- Chasia Location within Greece

Highest point
- Elevation: 1,564 m (5,131 ft)
- Listing: List of mountains in Greece
- Coordinates: 39°48′36″N 21°24′14″E﻿ / ﻿39.81°N 21.404°E

Naming
- Pronunciation: Greek: [ˈxasia]

Geography
- Location: central Pindus ranges in northwestcentral Greece

= Chasia =

Mountain range in southern of Greece

Chasia (Χάσια) is a forested mountain range in the northern Trikala (Thessaly) and the southern Grevena (Western Macedonia) regional units, northern Greece. It is an eastern extension of the Pindus mountain range. The elevation of its highest peak, Kratsovo, is 1564 m. It stretches from the village Korydallos in the west to Kerasoula in the east, over a length of about 35 km. The nearest mountains are the Antichasia to the south, the Kamvounia to the northeast and the Lygkos (northern Pindus) to the west. It is drained by tributaries of the Aliakmonas to the north, and by the Pineios and its tributary Mourgkani to the south.

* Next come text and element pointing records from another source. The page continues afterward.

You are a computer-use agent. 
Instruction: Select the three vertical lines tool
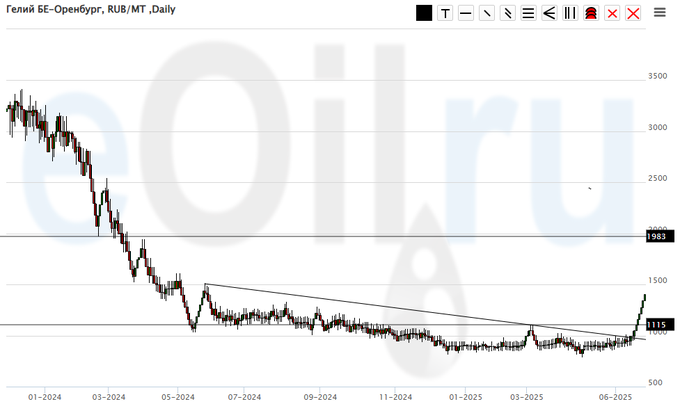pyautogui.click(x=570, y=13)
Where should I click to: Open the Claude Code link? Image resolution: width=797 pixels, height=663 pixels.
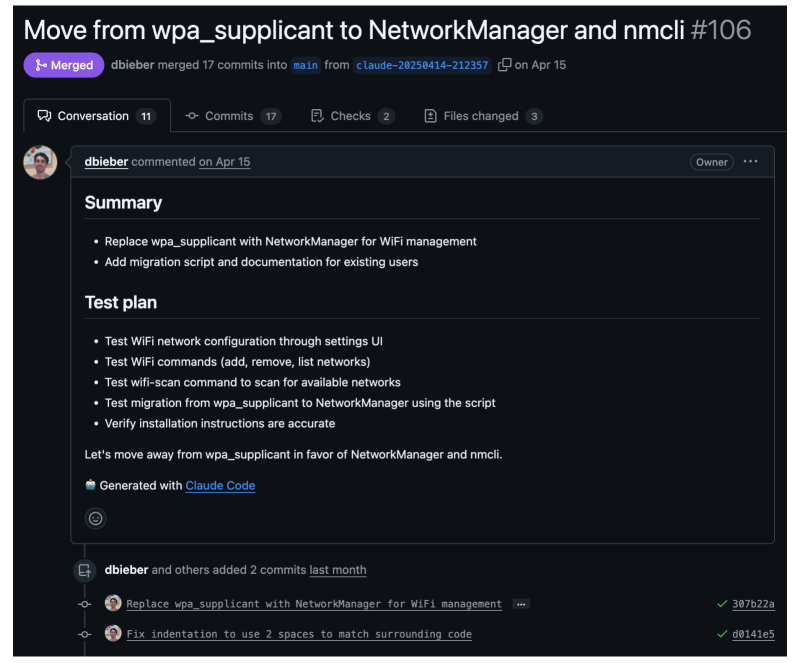tap(220, 486)
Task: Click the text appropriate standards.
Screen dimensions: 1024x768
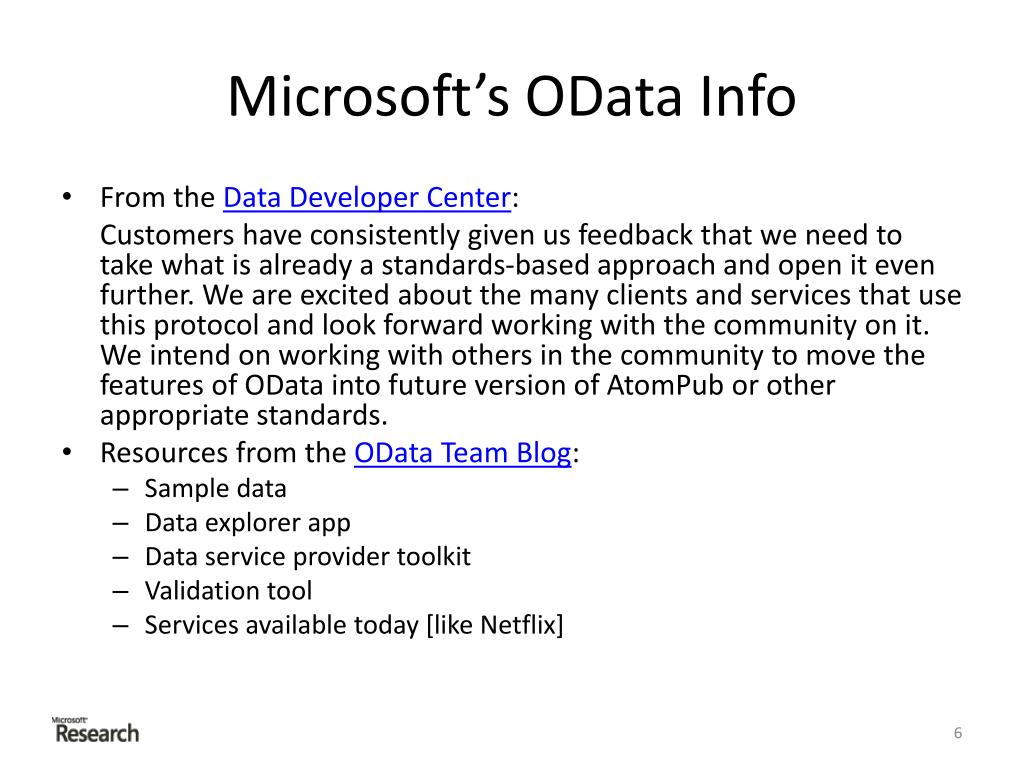Action: 244,416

Two municipal units were named after the mountains: Chasia, Grevena and Chasia, Trikala. Villages in the Chasia mountains include Kakoplevri and Oxyneia in the west, Agiofyllo, Trikokkia and Achladea Skiti in the central part and Asprokklisia and Kerasoula in the east. The A2 Egnatia Odos motorway (Igoumenitsa - Ioannina - Kozani - Thessaloniki) runs west of the mountains, and the Greek National Road 15 (Kalambaka - Grevena - Kastoria) passes through the central part of the mountains.